**Task directions:** For the entries that follow, say how many lines hold the string "agent", with nothing else in the reply.
****************
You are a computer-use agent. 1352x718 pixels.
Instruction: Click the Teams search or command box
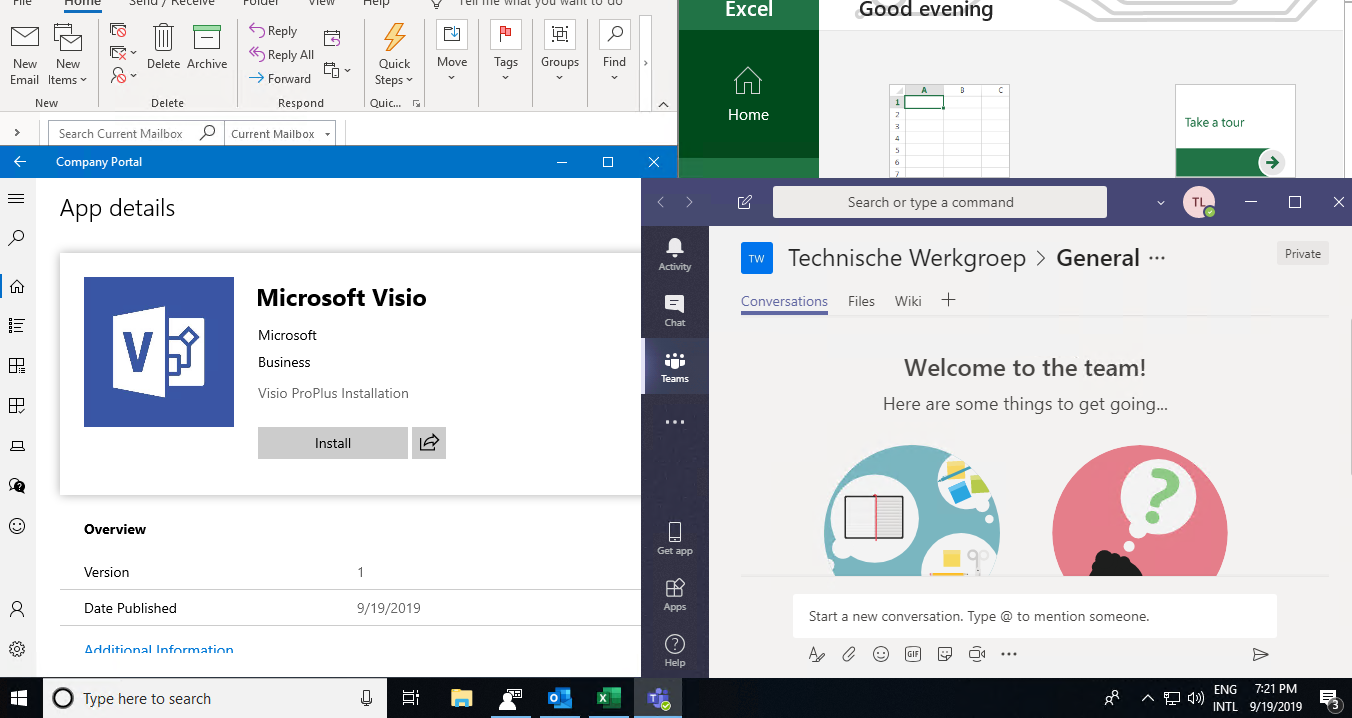(x=939, y=202)
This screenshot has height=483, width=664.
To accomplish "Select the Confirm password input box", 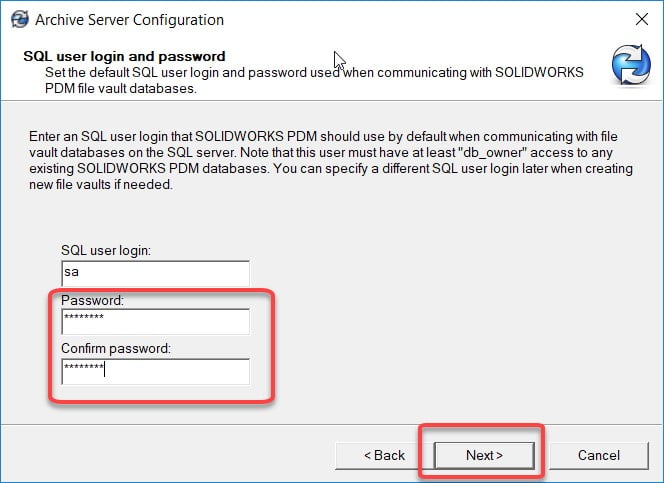I will point(155,371).
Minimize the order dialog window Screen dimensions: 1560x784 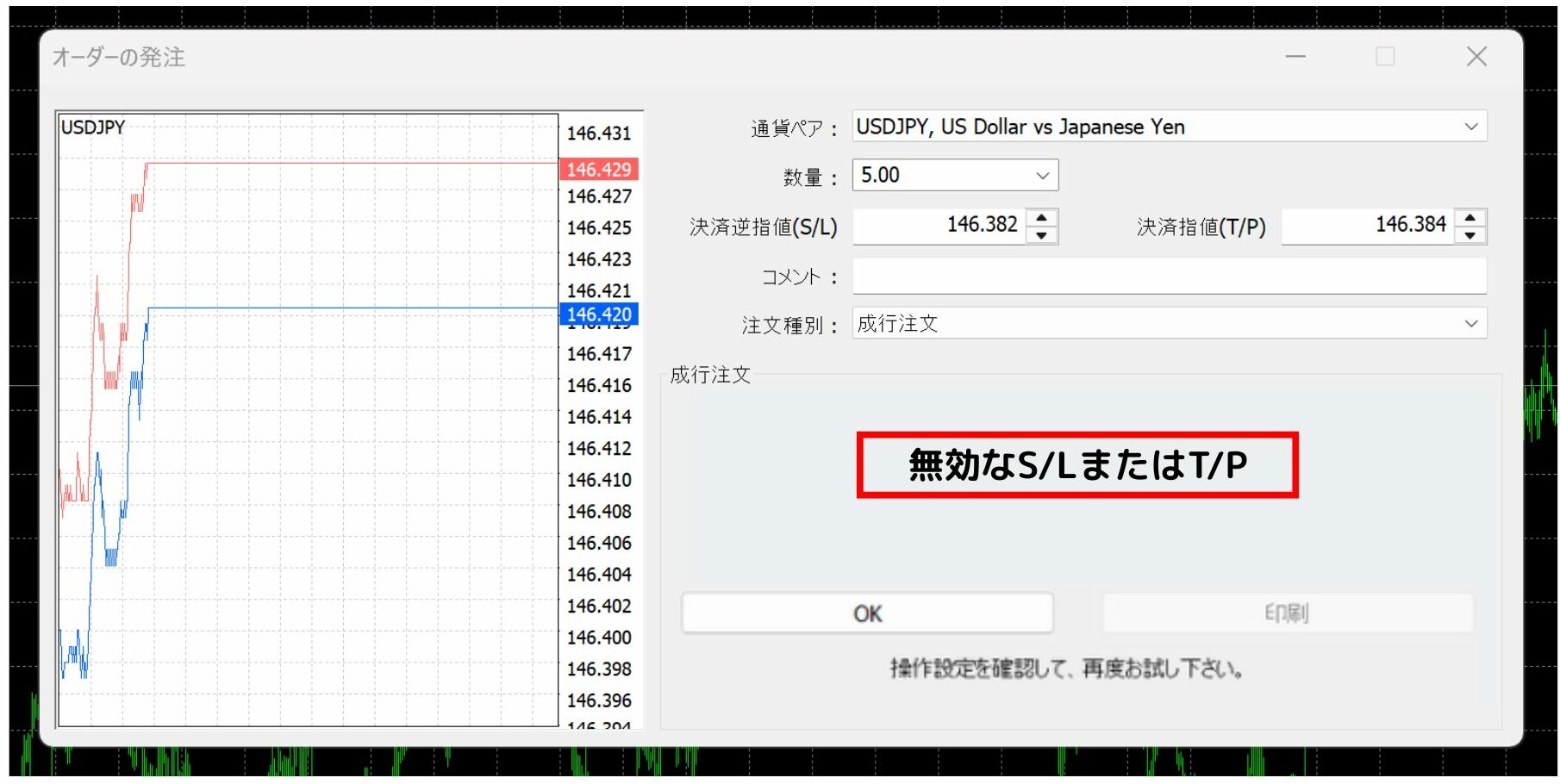pos(1295,57)
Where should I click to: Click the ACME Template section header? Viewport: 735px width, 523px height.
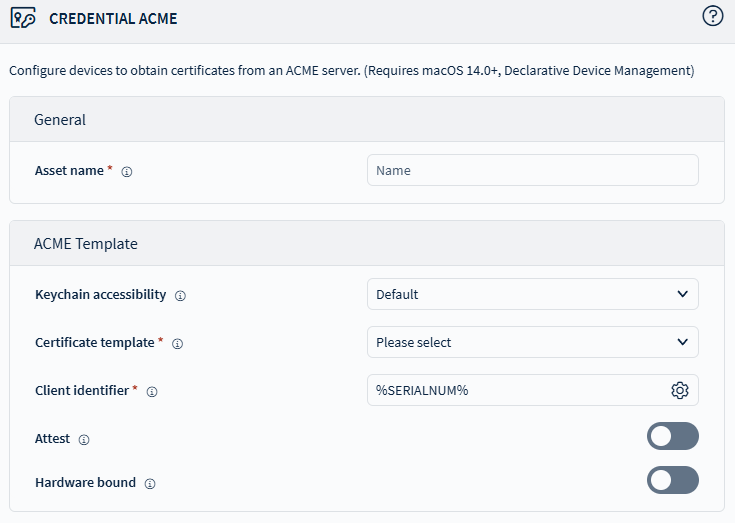(x=86, y=243)
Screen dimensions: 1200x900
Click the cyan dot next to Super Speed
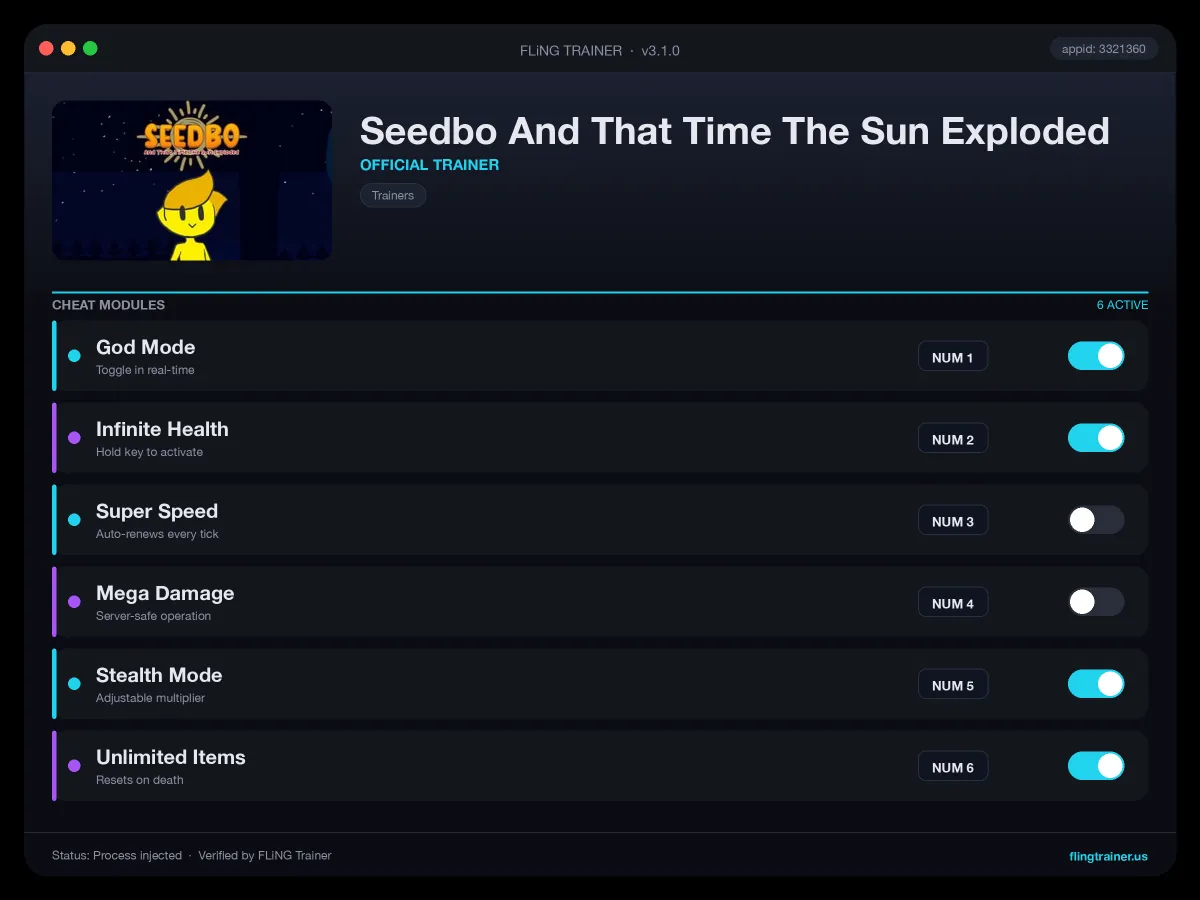(x=74, y=520)
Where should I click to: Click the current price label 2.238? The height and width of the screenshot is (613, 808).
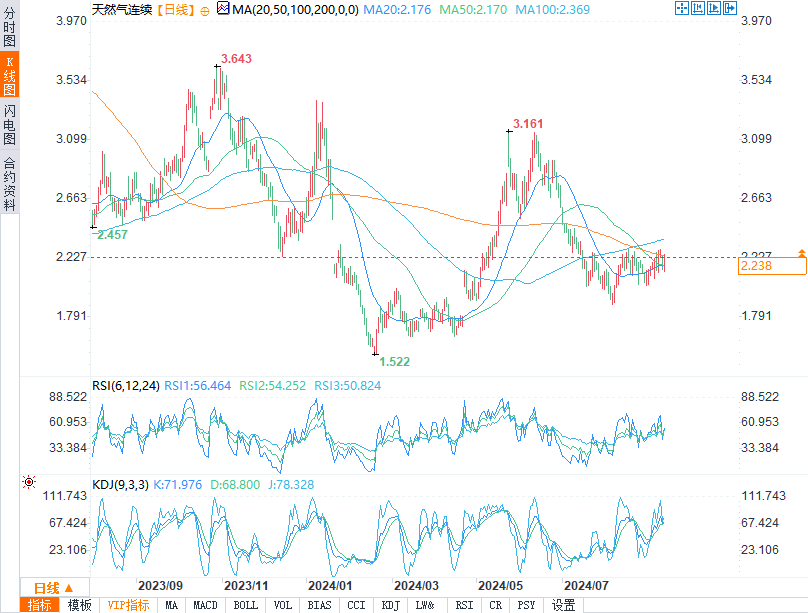click(x=771, y=266)
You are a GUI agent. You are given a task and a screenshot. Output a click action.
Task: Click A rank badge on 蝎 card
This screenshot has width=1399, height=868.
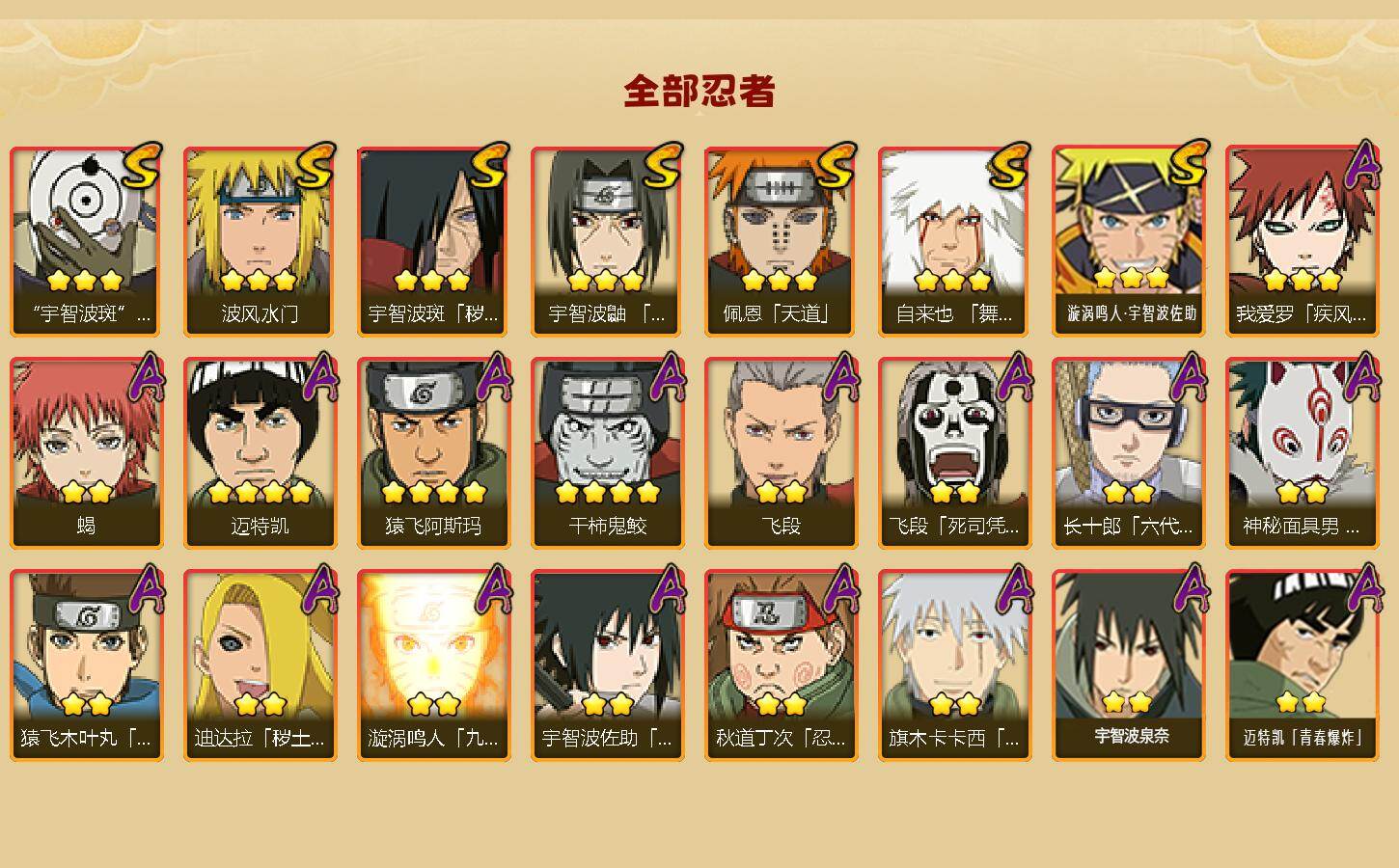point(145,377)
****************
**Result of the task:** 2